CS140 Final Project: Parallel Sorting

The object of this project is to write at least two parallel programs to sort double-precision floating-point numbers, and to compare their running times with each other and with a good sequential code.

Each sort routine should start out with each of p processors holding n/p numbers. It should end up with each processor again holding n/p numbers, but all n numbers should all be in nondecreasing order. That is, P(0) has the smallest n/p numbers, in order within the processor's array; then P(1) has the next smallest n/p, in order within the processor's array; then P(2) and so so up to P(p-1), which has the largest n/p numbers, in order.

To get the numbers in the first place, use a parallel random number generator as in Program 1 to generate n/p random numbers locally on each processor. This will be faster (and use much less memory) than generating all the numbers on one processor and sending them out to be sorted. You should also write a routine to verify that the answer is correct. You need to verify three things:

When you measure running time, you should only measure the time of your sorting routine, not the time to generate the random numbers or the time to verify the answer.

In addition to the running time, for each test you do you should compute the "sort rate", which is defined as n*log(n)/(p*t), where n is the number of elements, p is the number of processors, and t is the measured running time in seconds. The reason to compute the sort rate is that, in the best of all possible worlds, it would be more or less the same no matter what values of n and p you use (provided you use an O(n log n) sorting algorithm). You should compute the sort rate for both (or all) of the parallel algorithms you implement, for a variety of values of p, and for the largest values of n you can manage. For comparison, you should also compute the sort rate for your algorithms running on a single processor, p = 1. Also, you should compute the sort rate for a system built-in sort function such as qsort (your choice) on a single processor for large n. The idea is to see how close your parallel algorithm, with large p and very large n, can come to matching the sort rate of a good sequential code.
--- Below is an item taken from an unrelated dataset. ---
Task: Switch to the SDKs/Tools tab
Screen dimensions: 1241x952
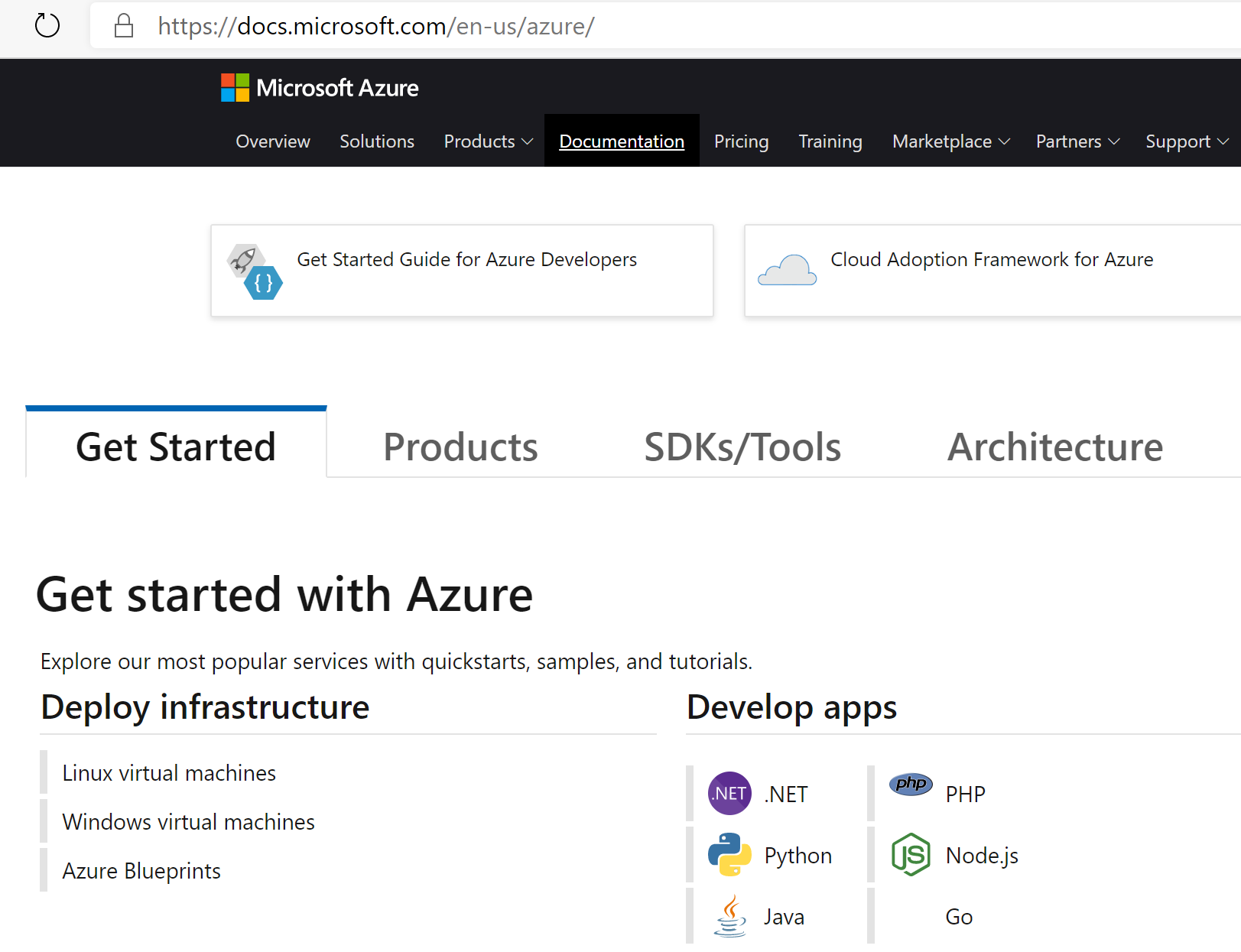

You can read about parallel sorting algorithms in Section 4.2.1 and Chapter 10 of the textbook. Here is an excellent paper from 1991 on parallel sorting algorithms. You can also read about a more recent, fairly complicated but very fast, parallel sorting code here.

You can choose which two (or more) algorithms to experiment with, but I suggest that one of them should be some version of the bucket sort in Section 4.2.1 or the sample sort in Section 10.4.4.

In designing parallel sorting algorithms, it's important to bear in mind that communication is extremely expensive and is to be avoided whenever possible. Thus, parallelizing a standard sorting algorithm one element at a time is likely to very costly, since it might have to send a message every time it compares two elements. A better philosophy is for each processor to do some work on its own n/p numbers sequentially, and then just use a small amount of communication to figure out more or less where every element is supposed to end up, then just send every element once from where it started out to where it is supposed to end up. This is the philosophy behind the parallel bucket and sample sorts.

Also, as described in Section 10.4.5, it's likely that things will go faster if you use high-level MPI collectives like "MPI_Alltoallv" to send the data around instead of using individual sends and recvs.